[Records supplied — start]

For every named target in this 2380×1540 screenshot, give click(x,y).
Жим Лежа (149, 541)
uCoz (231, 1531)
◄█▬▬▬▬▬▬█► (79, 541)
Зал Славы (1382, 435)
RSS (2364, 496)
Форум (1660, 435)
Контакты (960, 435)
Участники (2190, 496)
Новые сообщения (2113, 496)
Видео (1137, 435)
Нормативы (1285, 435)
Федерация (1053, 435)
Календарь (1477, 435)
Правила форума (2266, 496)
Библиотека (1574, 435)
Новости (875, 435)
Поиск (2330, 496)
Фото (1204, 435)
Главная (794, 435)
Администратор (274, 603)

[Records supplied — finish]
[Records supplied — start]

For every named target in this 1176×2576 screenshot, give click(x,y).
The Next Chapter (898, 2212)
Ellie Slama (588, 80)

[Records supplied — finish]

§ Required work
Your answer should consist solely of the lines above from the line with "Календарь (1477, 435)" to the line with "Администратор (274, 603)", both included, reproduced exactly.

§ Task result
Календарь (1477, 435)
Правила форума (2266, 496)
Библиотека (1574, 435)
Новости (875, 435)
Поиск (2330, 496)
Фото (1204, 435)
Главная (794, 435)
Администратор (274, 603)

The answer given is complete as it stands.